In its agency-wide effort to modernize technology and build critical infrastructure needed to improve efficiency the nation’s tax system, the Internal Revenue Service (IRS) wants to replace its current Enterprise File Storage (EFS) system with a managed service solution, according to a request for information (RFI) released on Oct. 31.
Responses from vendors are due by Nov. 7.
The agency’s current EFS system provides enhancements and capabilities to the IRS Enterprise Electronic Fax (EEFax) system. These improvements enable the processing, storage, and retrieval of document images that have been captured utilizing EEFax.
“The systems work together to provide an automated, paperless storage solution for business organizations within the IRS that utilize EEFax,” the RFI states.
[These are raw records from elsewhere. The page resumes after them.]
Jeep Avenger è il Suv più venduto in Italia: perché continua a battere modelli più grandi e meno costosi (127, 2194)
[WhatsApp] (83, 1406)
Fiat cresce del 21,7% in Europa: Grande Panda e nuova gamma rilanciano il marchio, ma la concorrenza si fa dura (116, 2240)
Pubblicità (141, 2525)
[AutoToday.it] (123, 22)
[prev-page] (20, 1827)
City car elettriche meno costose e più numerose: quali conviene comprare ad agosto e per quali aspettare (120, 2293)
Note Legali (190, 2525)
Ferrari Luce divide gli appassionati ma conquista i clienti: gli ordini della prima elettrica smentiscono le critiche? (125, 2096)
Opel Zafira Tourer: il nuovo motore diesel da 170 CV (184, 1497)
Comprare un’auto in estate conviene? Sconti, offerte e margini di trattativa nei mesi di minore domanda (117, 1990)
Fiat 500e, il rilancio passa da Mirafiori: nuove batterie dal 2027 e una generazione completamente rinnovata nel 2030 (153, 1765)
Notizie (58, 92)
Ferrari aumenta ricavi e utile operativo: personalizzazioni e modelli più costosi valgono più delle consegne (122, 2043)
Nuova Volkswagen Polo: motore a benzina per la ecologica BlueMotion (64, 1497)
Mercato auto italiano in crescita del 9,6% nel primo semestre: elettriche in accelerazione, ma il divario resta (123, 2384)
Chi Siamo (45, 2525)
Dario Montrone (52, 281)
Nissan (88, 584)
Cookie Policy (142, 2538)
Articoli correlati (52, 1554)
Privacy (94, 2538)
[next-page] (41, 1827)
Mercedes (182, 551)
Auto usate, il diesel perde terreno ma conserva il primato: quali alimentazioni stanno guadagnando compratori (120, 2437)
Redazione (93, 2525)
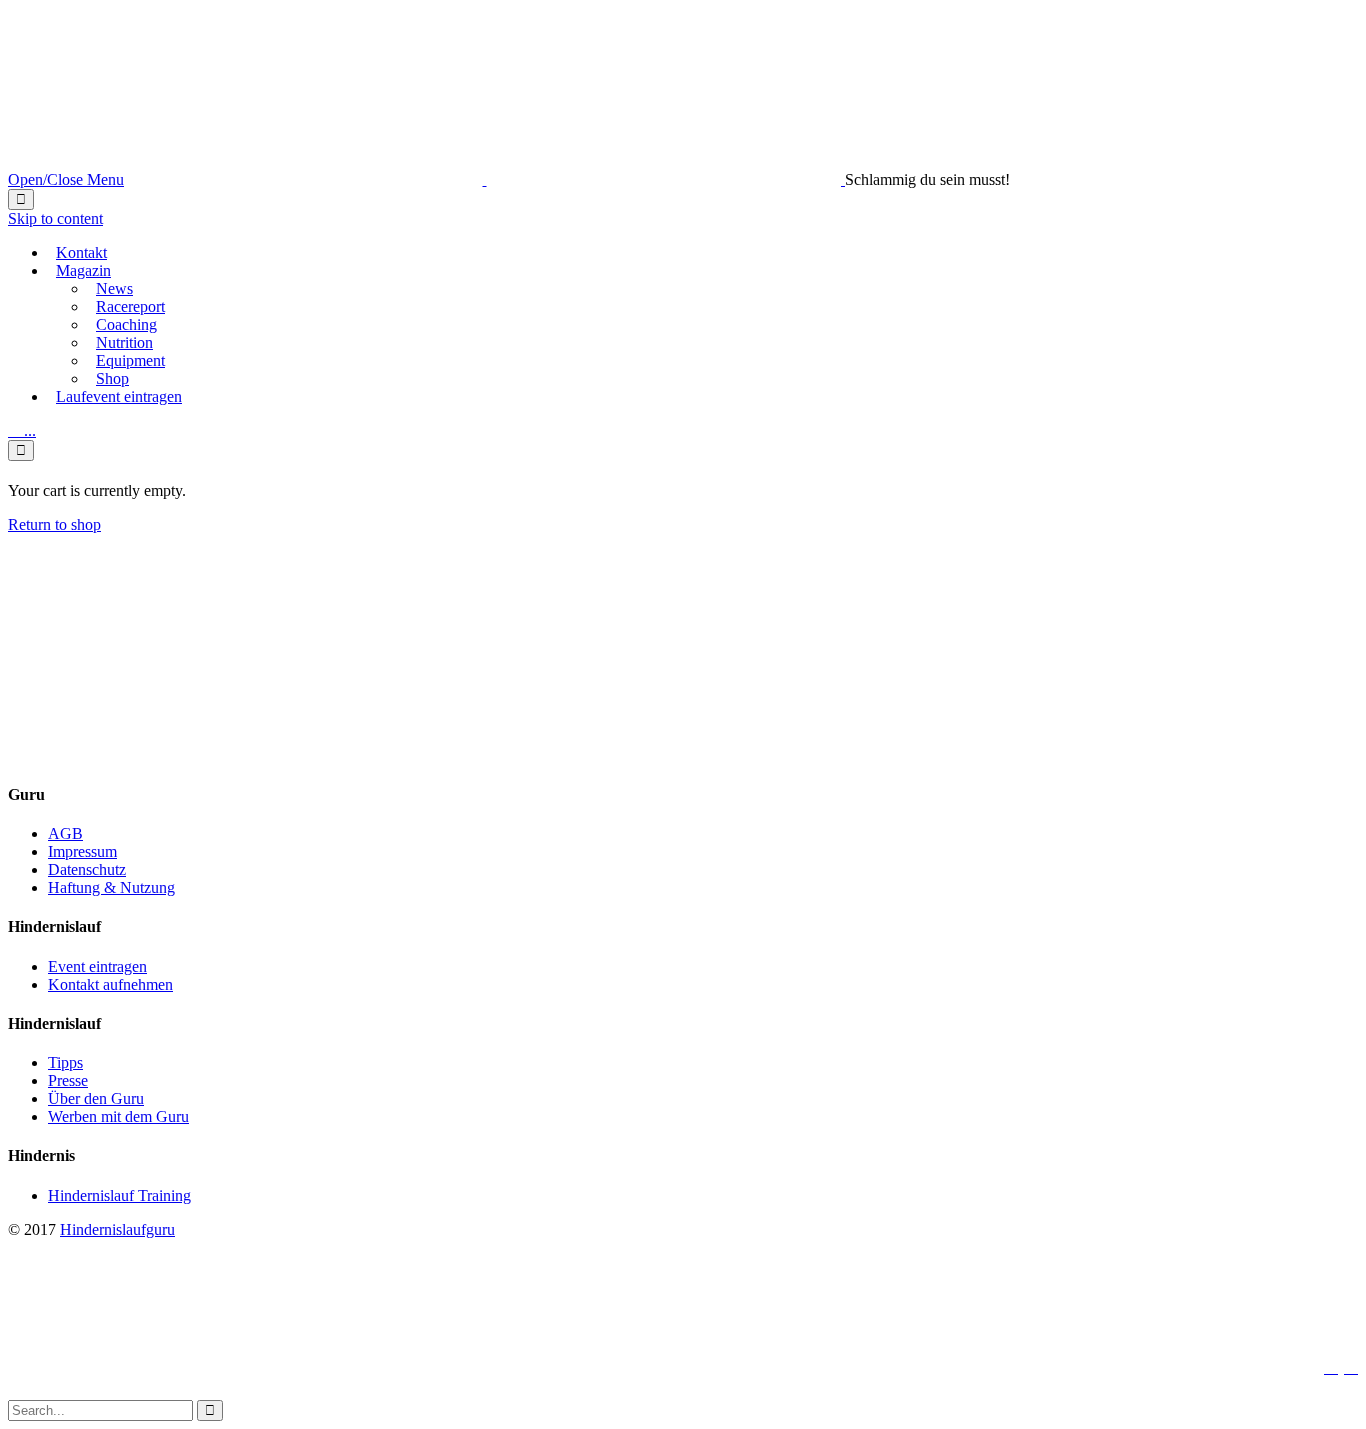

“EFS also includes the capability to fax to and from a workflow system that provides routing, viewing, indexing, storing, retrieving, archiving, and querying EEFax images in a secure document image repository,” the document says.
The new solution the IRS seeks is an enterprise content management platform that integrates with EEFax. One high-level requirement of the new system is security.
“The workflow system and EFS Repository must provide a configurable set of monitors and security alerts that notify the IRS service management infrastructure to incidents or problems using standard industry security management protocols,” the RFI says.
“It must protect against unauthorized access to systems and data to include those measures necessary to detect, document, and counter such threats and incidents,” it continues. “It must also mitigate the risk of denial of service to authorized users or the provision of service to unauthorized users, including those measures necessary to detect, document, and counter such threats.”
Other requested features for the upgraded EFS solution are the ability to reject spam faxes, encryption of data, and approved status under the Federal Risk and Authorization Management Program (FedRAMP), among others.
The RFI on a new, more modern file storage system comes days after the IRS announced the replacement of Deputy Commissioner Charles Rettig. The open position at the tax agency will come with the responsibility of spending $80 billion granted to the agency by Congress for IT modernization efforts.